In the hands of a careless barber, the moustache hair he just trimmed from you might end up stuck between your lips because it was brushed off the wrong way. Mpete makes slow sideways brush strokes to ensure that doesn’t happen. When you have to get your head washed, he first cleans the surface of the washbasin where you will stick your neck.

“There is a tendency by some barbers to sterilise the blades of a machine but not the brush they use on the blades. When that happens, the whole sterilising process comes to nought. Other barbers reuse a towel on a client because it is not wet, but not wet doesn’t mean clean,” he says.

Entering the haircare business in 2003 in his home village of Mochudi, Walter Mpete didn’t even know how to hold a barber machine. He didn’t have to because his job was limited to calling out to passers-by at a busy commercial location, asking them to get a haircut at the ramshackle stall where he worked.

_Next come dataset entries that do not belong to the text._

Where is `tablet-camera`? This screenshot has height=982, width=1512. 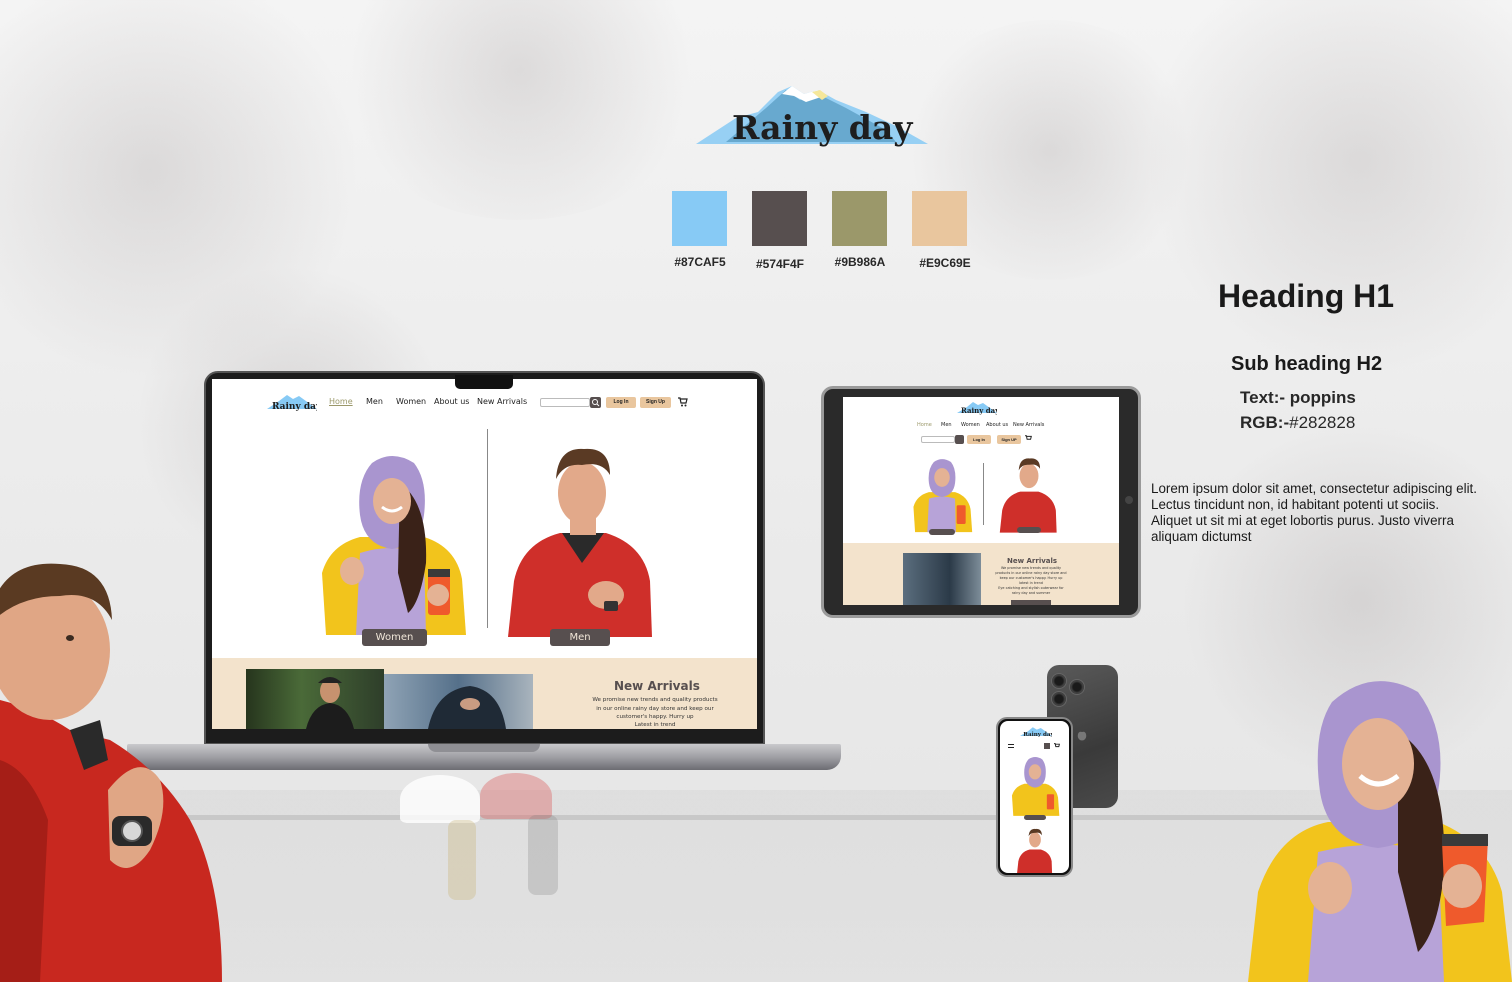 tablet-camera is located at coordinates (1129, 500).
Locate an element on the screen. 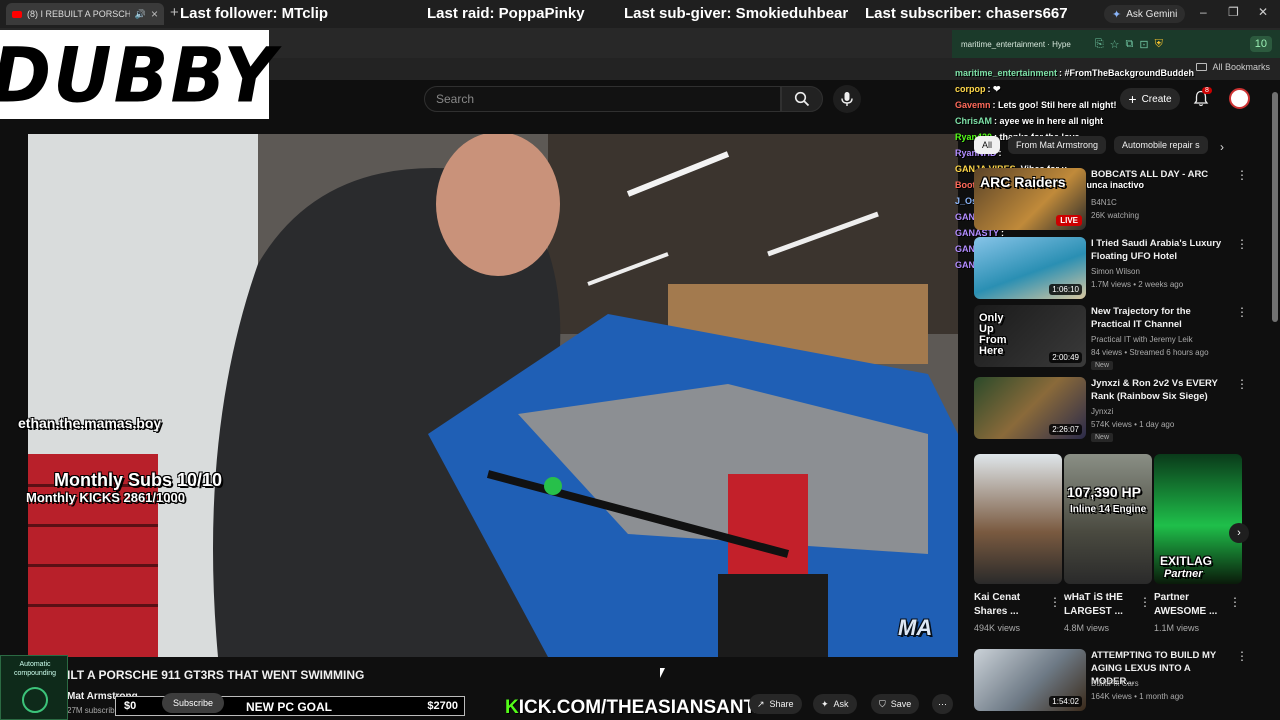 Image resolution: width=1280 pixels, height=720 pixels. last-sub-giver-label: Last sub-giver: Smokieduhbear is located at coordinates (736, 14).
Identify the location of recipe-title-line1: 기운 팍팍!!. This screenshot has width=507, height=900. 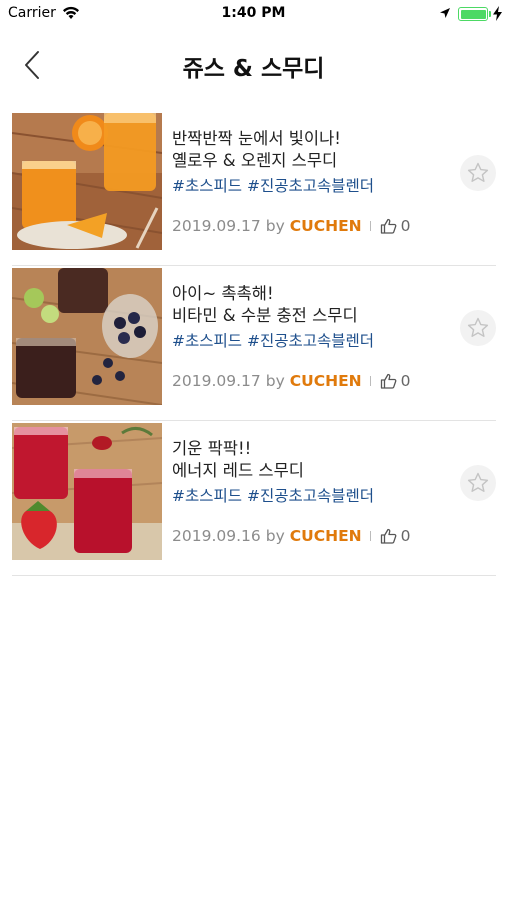
(212, 448).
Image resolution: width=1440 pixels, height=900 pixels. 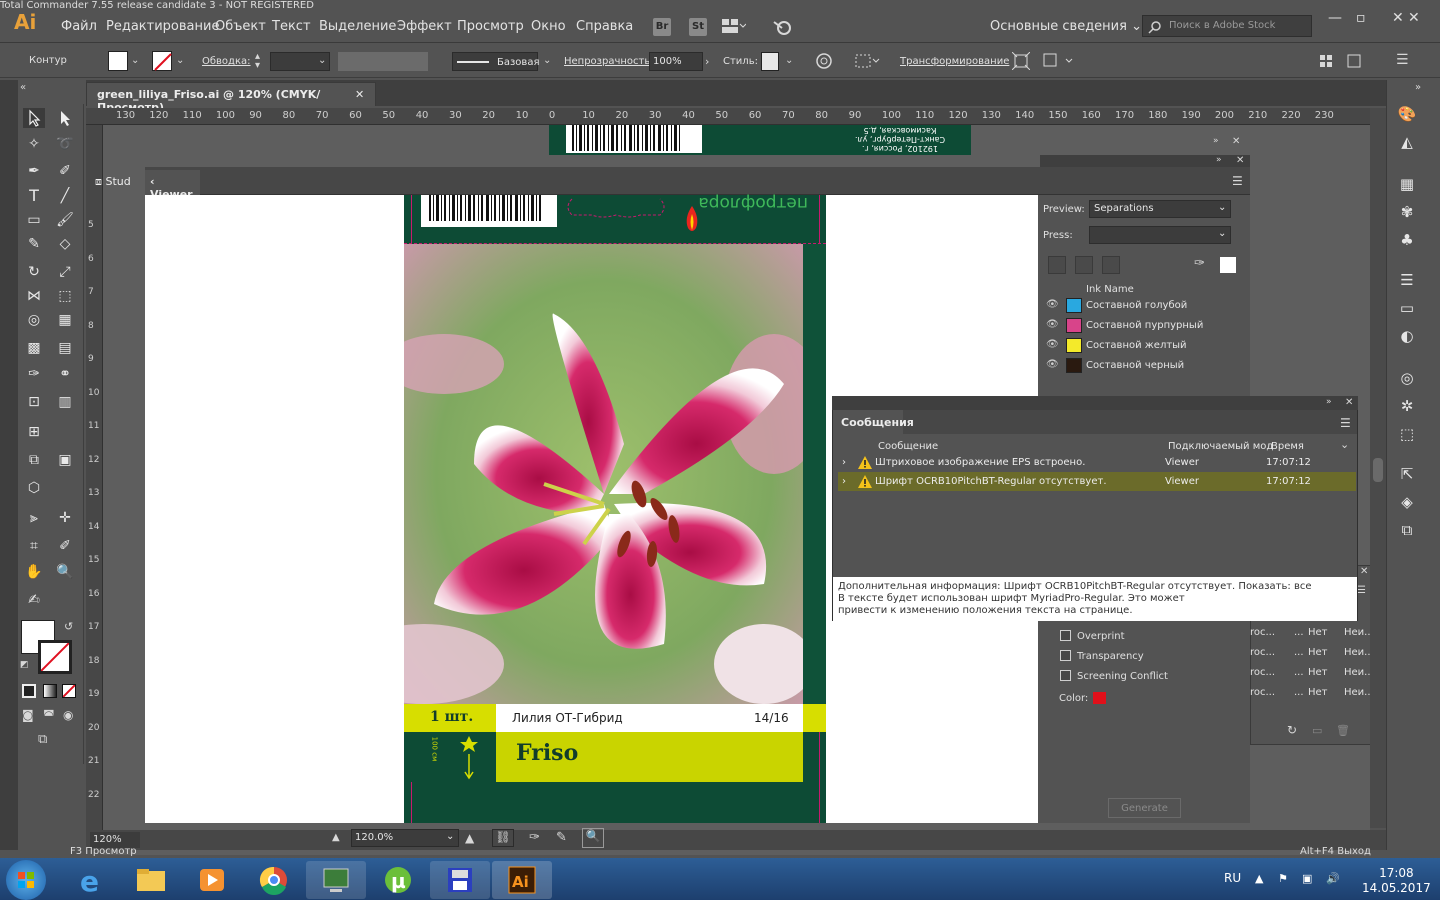 I want to click on col-plugin-header: Подключаемый мод, so click(x=1220, y=446).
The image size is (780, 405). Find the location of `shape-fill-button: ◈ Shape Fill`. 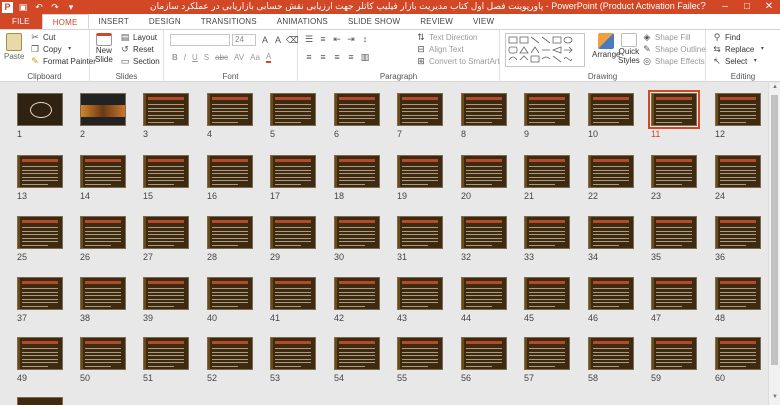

However, in time he learnt how to do basic cuts like the clean shave and close crop – “chiskop” and “brush” as they are more commonly known in Botswana.

Getting more confident, he graduated to more complicated hair styles and with the money he earned, bought himself a full barber’s toolkit.

In 2008, Mpete went to a barber school in Bloemfontein where he learnt all the tricks of the trade.
Coming back home, he was in a league of his own and decided to set up shop at his family house. The crude language, horseplay and general lack of professionalism among the group of boys that he worked alongside in Mochudi always rankled, and he had a great desire to move elsewhere. The other reason he relocated was so that he would be able to implement a full hygiene regimen.

Staying competitive also means keeping with the trends in the haircare business. At the Bloemfontein school he would use mannequin doll heads to practise doing a variety of basic hair styles. He no longer has to do that because he says that once you master the basics, you can do pretty much every style that comes along.

His observation is that new clothing trends come with new hair styles and that both are always from the United States. Social media is the main vessel of new fashion and on occasion, he beseeches regular clients to try out new styles he chanced upon via this media or television.